The weight of his guilt grew heavier.
She cupped her hand over her belly. The brazen, overly confident rich girl who’d led him on such a merry chase a dozen years ago had disappeared, and an achingly beautiful woman with haunted eyes had taken her place. “What are we going to do?” she whispered.
What are you going to do? he wanted to say. She was the one who’d left. She was the one who was never satisfied. He took off his glasses and rubbed his eyes. “I don’t know.”
“We can’t talk anymore.”
“We can talk.”
“No, we just start hurling insults.”
Not the way he remembered it. She was the one with the sharp tongue and atomic temper. All he tried to do was dodge. “No insults from me.” He slipped his glasses back on.
“Of course not.”
She said it without any bite, but the knot inside him tightened. “I think what happened this afternoon pushed us past the insult stage, don’t you?”

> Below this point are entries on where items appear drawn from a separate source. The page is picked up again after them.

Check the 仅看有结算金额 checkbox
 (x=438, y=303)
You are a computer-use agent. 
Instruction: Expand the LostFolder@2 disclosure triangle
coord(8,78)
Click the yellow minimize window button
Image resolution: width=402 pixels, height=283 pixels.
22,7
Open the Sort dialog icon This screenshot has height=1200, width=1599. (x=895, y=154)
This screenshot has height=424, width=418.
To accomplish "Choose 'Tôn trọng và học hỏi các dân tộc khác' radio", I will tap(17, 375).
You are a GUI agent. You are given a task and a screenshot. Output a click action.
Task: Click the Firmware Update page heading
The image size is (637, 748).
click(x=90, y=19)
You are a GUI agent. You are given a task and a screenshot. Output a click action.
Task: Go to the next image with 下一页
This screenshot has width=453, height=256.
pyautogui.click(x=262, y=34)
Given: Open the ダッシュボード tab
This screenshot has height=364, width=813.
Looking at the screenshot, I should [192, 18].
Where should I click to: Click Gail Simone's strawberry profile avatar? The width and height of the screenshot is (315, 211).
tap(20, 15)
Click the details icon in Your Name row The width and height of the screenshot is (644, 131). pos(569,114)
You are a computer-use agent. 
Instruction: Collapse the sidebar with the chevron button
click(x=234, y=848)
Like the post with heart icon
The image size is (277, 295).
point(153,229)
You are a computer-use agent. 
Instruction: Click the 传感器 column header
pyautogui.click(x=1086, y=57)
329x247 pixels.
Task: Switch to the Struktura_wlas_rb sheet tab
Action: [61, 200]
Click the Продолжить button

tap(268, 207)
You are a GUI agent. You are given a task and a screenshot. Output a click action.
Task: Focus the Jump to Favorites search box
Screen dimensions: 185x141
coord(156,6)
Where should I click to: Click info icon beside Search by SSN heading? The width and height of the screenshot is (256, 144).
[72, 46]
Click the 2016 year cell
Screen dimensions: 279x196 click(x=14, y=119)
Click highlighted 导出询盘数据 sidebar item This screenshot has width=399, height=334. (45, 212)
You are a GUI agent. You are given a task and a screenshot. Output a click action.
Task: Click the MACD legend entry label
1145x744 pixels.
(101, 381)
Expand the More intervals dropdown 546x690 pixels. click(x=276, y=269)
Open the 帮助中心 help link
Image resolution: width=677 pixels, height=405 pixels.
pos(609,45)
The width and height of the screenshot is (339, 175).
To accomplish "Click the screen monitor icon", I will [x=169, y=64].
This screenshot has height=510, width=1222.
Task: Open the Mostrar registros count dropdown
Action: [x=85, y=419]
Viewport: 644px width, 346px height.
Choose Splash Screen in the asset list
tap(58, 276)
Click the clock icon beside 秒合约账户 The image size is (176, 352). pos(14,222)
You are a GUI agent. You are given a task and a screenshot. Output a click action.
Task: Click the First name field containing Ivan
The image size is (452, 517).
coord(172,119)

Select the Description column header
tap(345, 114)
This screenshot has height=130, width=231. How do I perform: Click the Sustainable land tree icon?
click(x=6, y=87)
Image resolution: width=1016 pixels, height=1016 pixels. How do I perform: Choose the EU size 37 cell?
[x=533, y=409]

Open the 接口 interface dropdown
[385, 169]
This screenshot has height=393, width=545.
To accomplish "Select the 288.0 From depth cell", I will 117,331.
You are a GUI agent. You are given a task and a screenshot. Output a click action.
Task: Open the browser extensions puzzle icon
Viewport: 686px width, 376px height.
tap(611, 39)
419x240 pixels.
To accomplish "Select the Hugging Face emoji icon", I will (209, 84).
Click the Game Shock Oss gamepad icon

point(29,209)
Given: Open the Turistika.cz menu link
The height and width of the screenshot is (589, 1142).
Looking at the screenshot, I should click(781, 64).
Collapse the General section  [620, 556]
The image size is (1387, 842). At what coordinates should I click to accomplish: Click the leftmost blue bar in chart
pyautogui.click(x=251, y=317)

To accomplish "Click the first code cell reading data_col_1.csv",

Despite his good intentions, he sounded accusatory, and he braced himself for her retaliation, but she simply shut her eyes and rested her head against the wall. “Yes, I think so, too.”
He wanted to wrap her in his arms and beg her to let this go, but she’d made up her mind about him, and nothing he’d said so far had been able to change it. If he couldn’t make her understand, they had no chance at all. “Today proved what I’ve been saying all along. We have to buckle down. I think we both know that now. It’s time for us to buckle down and do what we have to.”
“And what’s that?”
She seemed genuinely perplexed. How could she be so obtuse? He tried to hide his agitation. “We can start behaving like adults.”
“You always behave like an adult. I’m the one who seems to have trouble.”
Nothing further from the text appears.